_Excerpt_:
────────

Why I Use BBIA Instead of BIPOC (And Why It Matters)
Language is alive and impacts pretty much everything we do. How we talk about things, the labels we use, they matter even when they are messy and ever-changing. I began using BBA and BBIA instead of BIPOC several years ago. Here’s why.
WTF is BBA?
BBA stands for Black, Brown, and Asian. BBIA then stands for Black, Brown, Indigenous, and Asian. These terms were created by a group of Black educators and activists on Facebook many years ago. They were created to fill a hole and importantly to get more specific than “BIPOC” could ever be. In several ways I think the more pertinent question that I haven’t seen unanimous consensus on is: WTF is BIPOC?
BBA and BBIA
BBA (Black, Brown, Asian) is for spaces explicitly excluding white people. BBIA adds Indigenous when the conversation includes land, sovereignty, and colonial history — or when Indigenous people are in the room and want to be named. Due to the fact that some Indigenous people are racialized as white, this term offers an important distinction.
WTF is BIPOC?
BIPOC stands for Black, Indigenous, and People of Color. Or maybe its Black Indigenous People of color. Oh wait no, maybe it’s Black Indigenous and People of Color. Wait, I got lost, what does People of Color mean? Is that like Colored People?
You see how confusing it is? And genuinely, I’ve been in so many spaces seeking to build something specific who can’t agree on what BIPOC means. Who it includes and who it doesn’t.
Part of the difficulty is that we have racial and ethnic identities tied up together in BIPOC instead of making clear one or the other. So if I expect to go into a room with no people racialized as white, a BIPOC room is going to leave me wanting. A BBA room isn’t, only visually racialized people (people racialized as Black, as Brown, or as Asian) will be in this room.

────────

_Exercise data_:
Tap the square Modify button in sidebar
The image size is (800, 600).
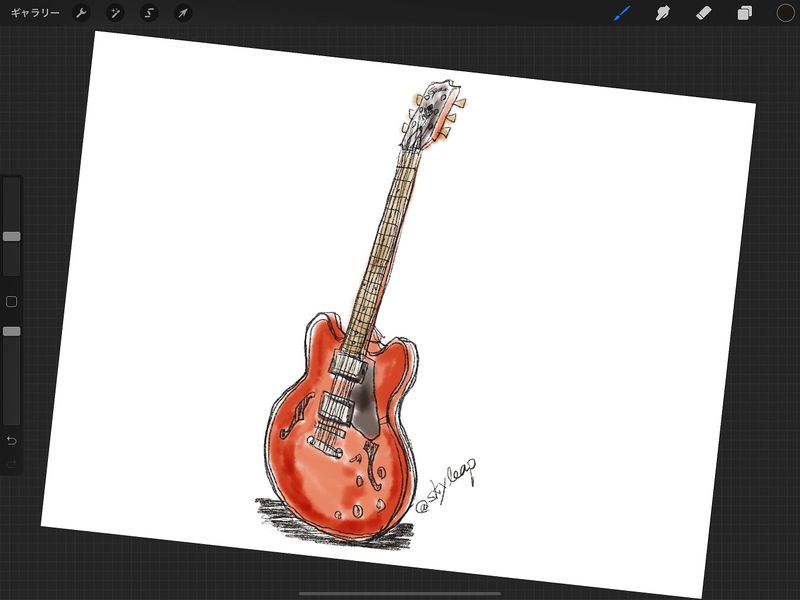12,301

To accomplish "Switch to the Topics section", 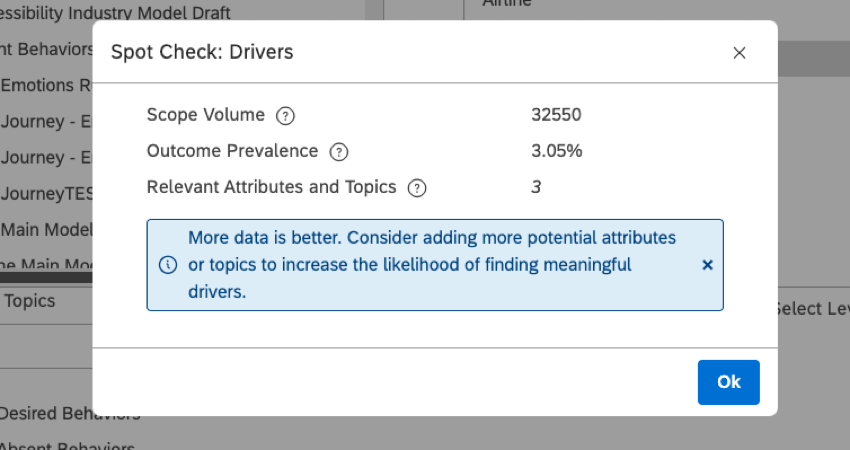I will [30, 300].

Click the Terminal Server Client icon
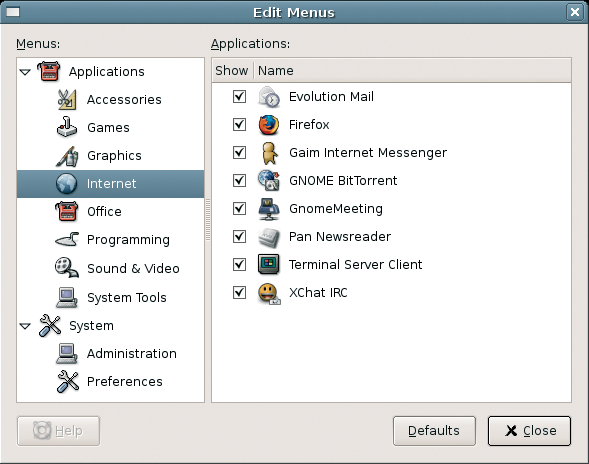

────────

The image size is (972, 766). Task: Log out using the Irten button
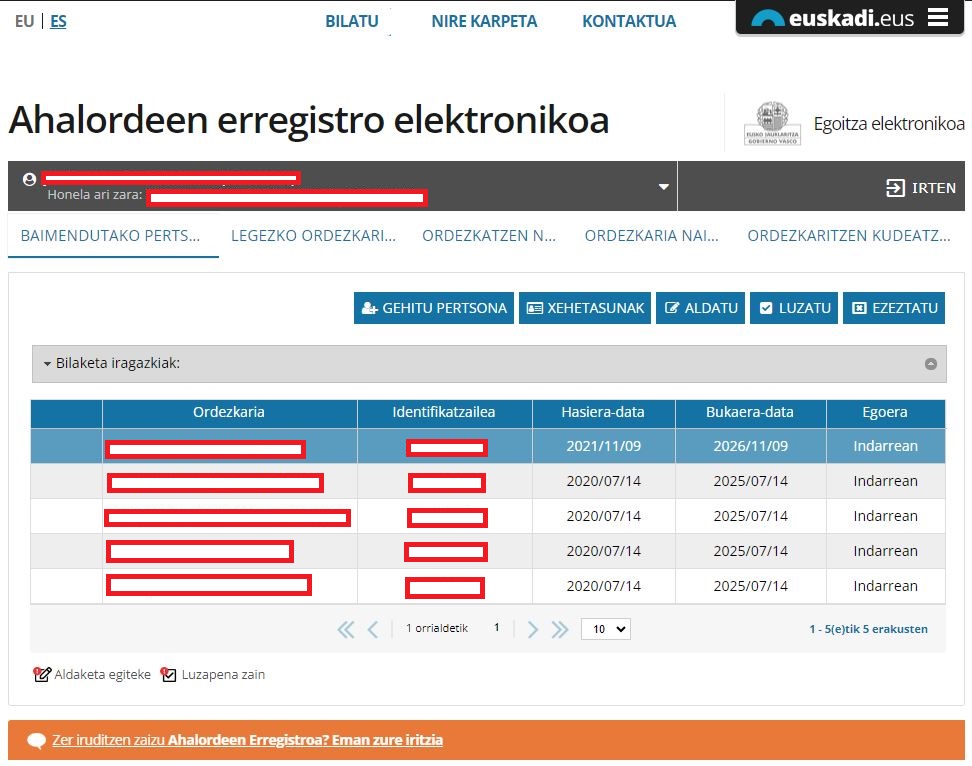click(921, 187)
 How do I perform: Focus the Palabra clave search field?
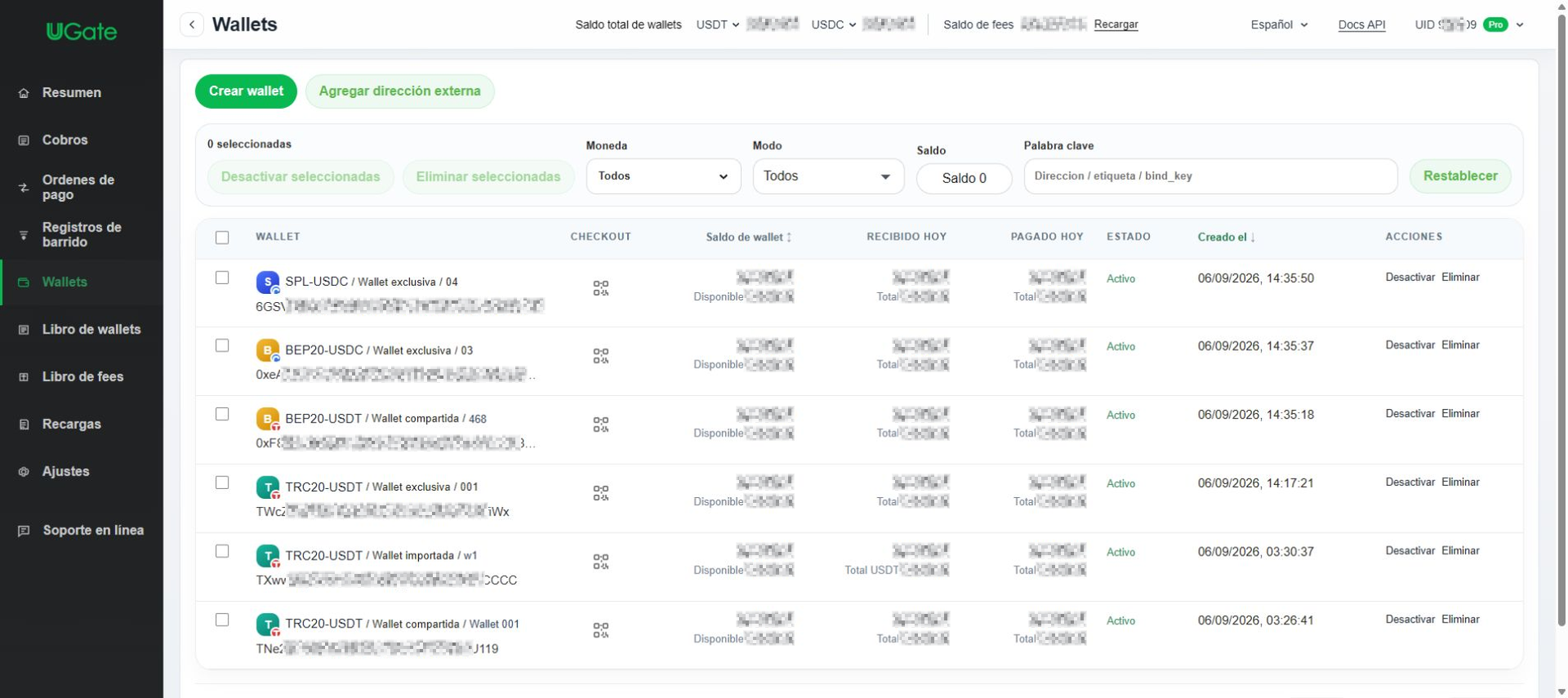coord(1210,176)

────────

_Problem set_:
a - According to the essay on BBIA, who created the terms BBA and BBIA?
b - From the essay on BBIA, extract the part that opens with the words containing "Why I Use BBIA" and closes with "ago. Here’s why.".

_Task-by-task answers_:
a - A group of Black educators and activists on Facebook.

b -
Why I Use BBIA Instead of BIPOC (And Why It Matters)
Language is alive and impacts pretty much everything we do. How we talk about things, the labels we use, they matter even when they are messy and ever-changing. I began using BBA and BBIA instead of BIPOC several years ago. Here’s why.